Burton Vows FBI Probe

Cites Case Involving Wrongfully Imprisoned Man

A Boston case in which the FBI knowingly participated in a conspiracy to send an innocent man to prison for 32 years has so incensed the chairman of the House Committee on Government Reform that he has vowed to keep investigating the FBI for more such injustices.

The chairman, Dan Burton, R-Ind., tells Mike Wallace in a 60 Minutes interview that he will press on with his campaign despite being denied access to subpoenaed FBI documents by an executive order imposed by President Bush. The interview with Burton will air Sunday at 7 p.m. ET/PT.

Burton will convene more committee hearings during the first week of February.

The case that enraged Burton involves Joseph Salvati, whom the FBI knowingly allowed to be wrongly convicted for murder to protect Mafia murderers who were FBI informants. Burton says this case destroyed his image of one of his childhood heroes.

“I always thought J. Edgar Hoover walked on water when I was a kid,” he tells Wallace. “But when I found out Mr. Salvati had been put in prison for a crime he didn’t commit and they knew it - the FBI for 32 years - and there was no remorse because of it, I said, ‘Something has to be done.’ ”

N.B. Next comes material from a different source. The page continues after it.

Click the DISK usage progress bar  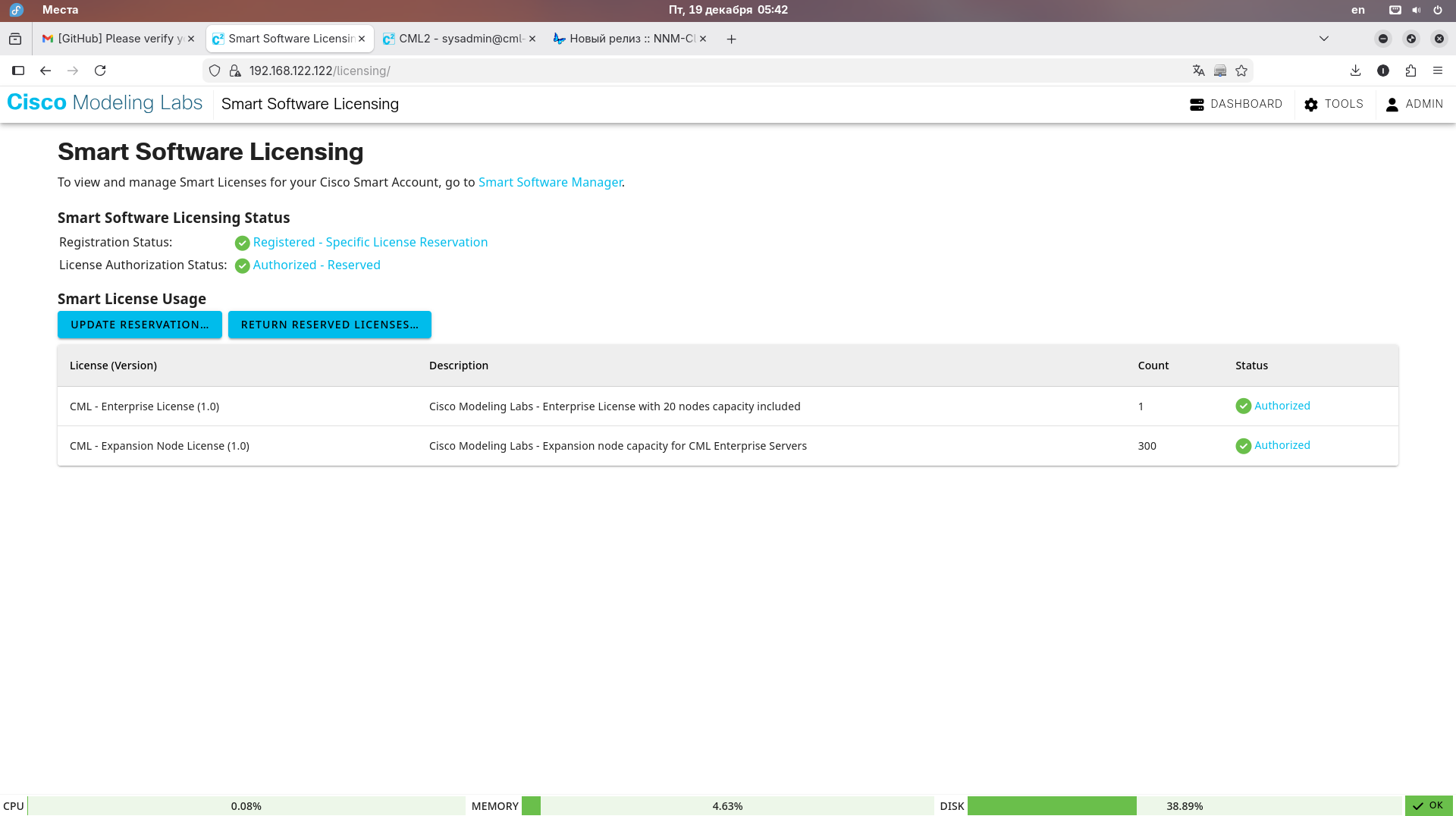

James Wilson, chief legal counsel for Burton’s committee, received FBI documents showing that the FBI’s knowledge of Salvati’s innocence led up the chain of command, right to Hoover. “That’s what the evidence shows…[Hoover] was kept informed of [Salvati’s case] on an almost daily basis,” Burton says . “It’s a shocking thing.”

Burton has subpoenaed more FBI documents, but Attorney General John Ashcroft has refused to supply them, and President Bush has backed Ashcroft up with an order of executive privilege. The White House maintains that airing the documents “would be contrary to the national interest.”

In lieu of documents, Burton will call witnesses to come forward with evidence of FBI wrongdoing at the scheduled hearings. He also wants to take Hoover’s name off the bureau’s headquarters.

“J. Edgar Hoover knew Mr. Salvati was innocent.…that was a miscarriage of justice,” Burton says. “He knew it and his name should not be emblazoned on the FBI’s headquarters. We ought to change the name of that building.”